Она встала и подошла к нему.
– Друг мой! – проговорила она, прикасаясь рукой к его плечу и с невыразимым чувством в лице, – я не могу слышать таких слов! Я буду думать о вас всю мою жизнь как о драгоценнейшем человеке, как о величайшем сердце, как о чем-то священном из всего, что могу уважать и любить. Андрей Петрович, поймите мои слова: ведь за что-нибудь я пришла же теперь, милый, и прежде и теперь милый, человек! Я никогда не забуду, как вы потрясли мой ум при первых наших встречах. Расстанемтесь же как друзья, и вы будете самою серьезнейшею и самою милою моею мыслью во всю мою жизнь!
– «Расстанемтесь, и тогда буду любить вас», буду любить – только расстанемтесь. Слушайте, – произнес он, совсем бледный, – подайте мне еще милостыню; не любите меня, не живите со мной, будем никогда не видаться; я буду ваш раб – если позовете, и тотчас исчезну – если не захотите ни видеть, ни слышать меня, только… только не выходите ни за кого замуж!
У меня сердце сжалось до боли, когда я услышал такие слова. Эта наивно унизительная просьба была тем жалчее, тем сильнее пронзала сердце, что была так обнаженна и невозможна. Да, конечно, он просил милостыню! Ну мог ли он думать, что она согласится? Меж тем он унижался до пробы: он попробовал попросить! Эту последнюю степень упадка духа было невыносимо видеть. Все черты лица ее как бы вдруг исказились от боли; но прежде чем она успела сказать слово, он вдруг опомнился.
– Я вас истреблю! – проговорил он вдруг странным, искаженным, не своим каким-то голосом.
Но ответила она ему тоже странно, тоже совсем каким-то не своим, неожиданным голосом:
– Подай я вам милостыню, – сказала она вдруг твердо, – и вы отмстите мне за нее потом еще пуще, чем теперь грозите, потому что никогда не забудете, что стояли предо мною таким нищим… Не могу я слышать от вас угроз! – заключила она почти с негодованием, чуть не с вызовом посмотрев на него.

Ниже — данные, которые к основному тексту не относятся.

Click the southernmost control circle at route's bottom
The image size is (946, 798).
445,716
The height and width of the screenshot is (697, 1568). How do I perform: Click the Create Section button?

– «От вас угроз», то есть – от такого нищего! Я пошутил, – проговорил он тихо, улыбаясь. – Я вам ничего не сделаю, не бойтесь, уходите… и тот документ из всех сил постараюсь прислать – только идите, идите! Я вам написал глупое письмо, а вы на глупое письмо отозвались и пришли – мы сквитались. Вам сюда, – указал он на дверь (она хотела было пройти через ту комнату, в которой я стоял за портьерой).

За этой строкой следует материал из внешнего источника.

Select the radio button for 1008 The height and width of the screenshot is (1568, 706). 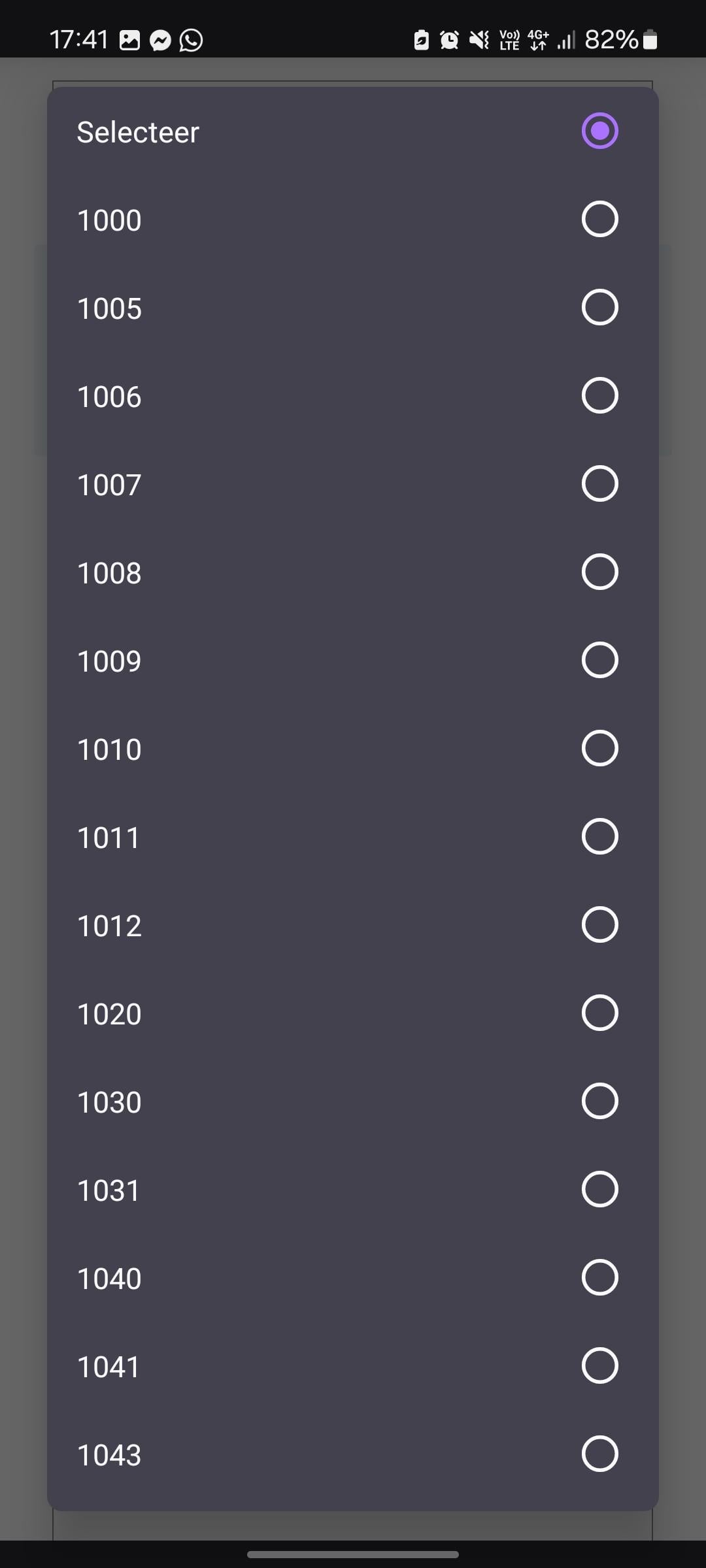click(599, 572)
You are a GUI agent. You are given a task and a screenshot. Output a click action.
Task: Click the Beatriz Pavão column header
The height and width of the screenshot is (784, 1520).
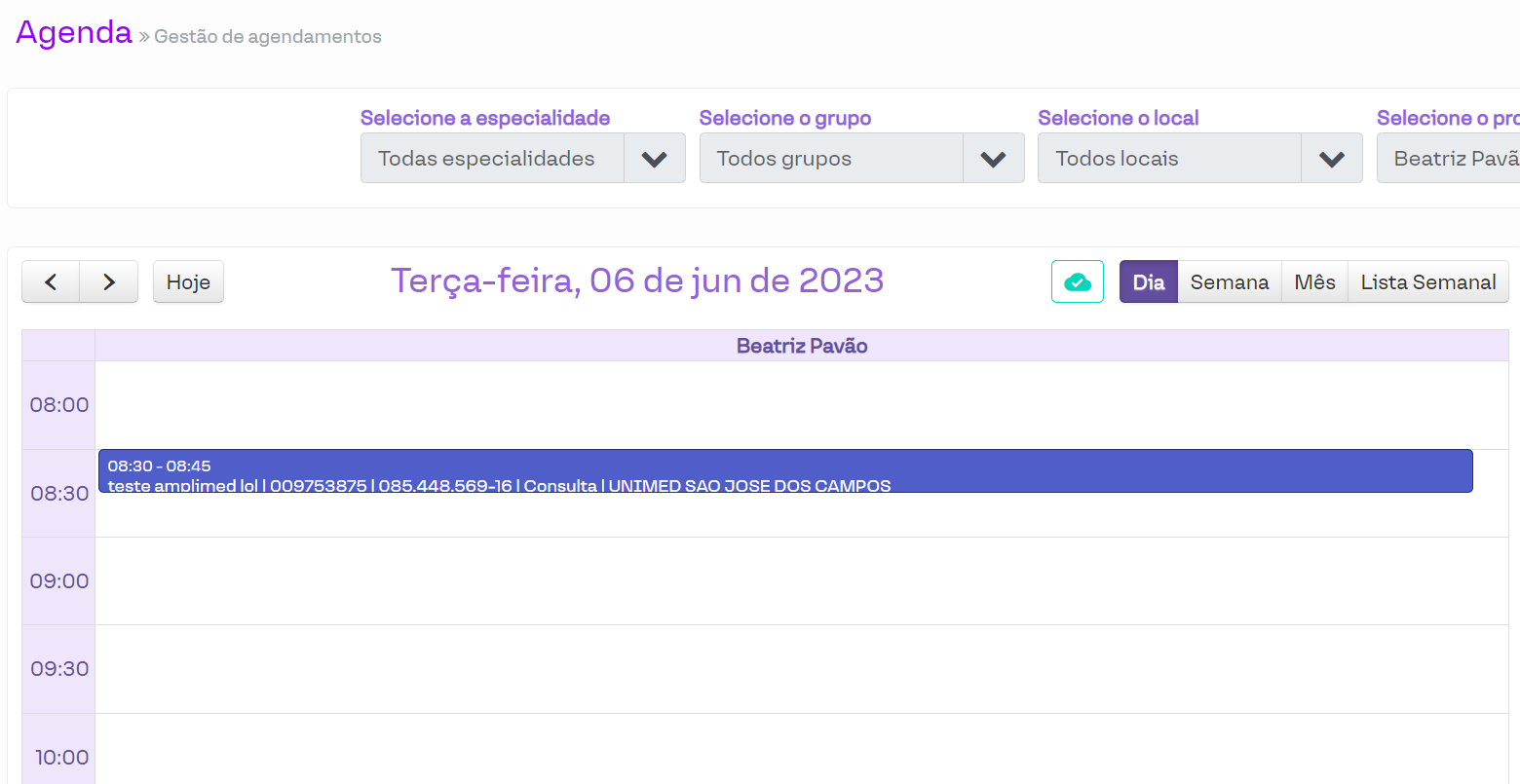(801, 346)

– Простите меня, если можете, – остановилась она в дверях.
– Ну что, если мы встретимся когда-нибудь совсем друзьями и будем вспоминать и об этой сцене с светлым смехом? – проговорил он вдруг; но все черты лица его дрожали, как у человека, одержимого припадком.

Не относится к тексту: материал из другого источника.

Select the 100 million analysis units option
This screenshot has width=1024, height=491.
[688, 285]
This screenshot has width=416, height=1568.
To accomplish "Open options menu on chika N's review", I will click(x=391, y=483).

– О, дай бог! – вскричала она, сложив пред собою руки, но пугливо всматриваясь в его лицо и как бы угадывая, что он хотел сказать.
– Ступайте. Много в нас ума-то в обоих, но вы… О, вы – моего пошиба человек! я написал сумасшедшее письмо, а вы согласились прийти, чтоб сказать, что «почти меня любите». Нет, мы с вами – одного безумия люди! Будьте всегда такая безумная, не меняйтесь, и мы встретимся друзьями – это я вам пророчу, клянусь вам!
– И вот тогда я вас полюблю непременно, потому что и теперь это чувствую! – не утерпела в ней женщина и бросила ему с порога эти последние слова.
Она вышла. Я поспешно и неслышно прошел в кухню и, почти не взглянув на Настасью Егоровну, ожидавшую меня, пустился через черную лестницу и двор на улицу. Но я успел только увидать, как она села в извозчичью карету, ожидавшую ее у крыльца. Я побежал по улице.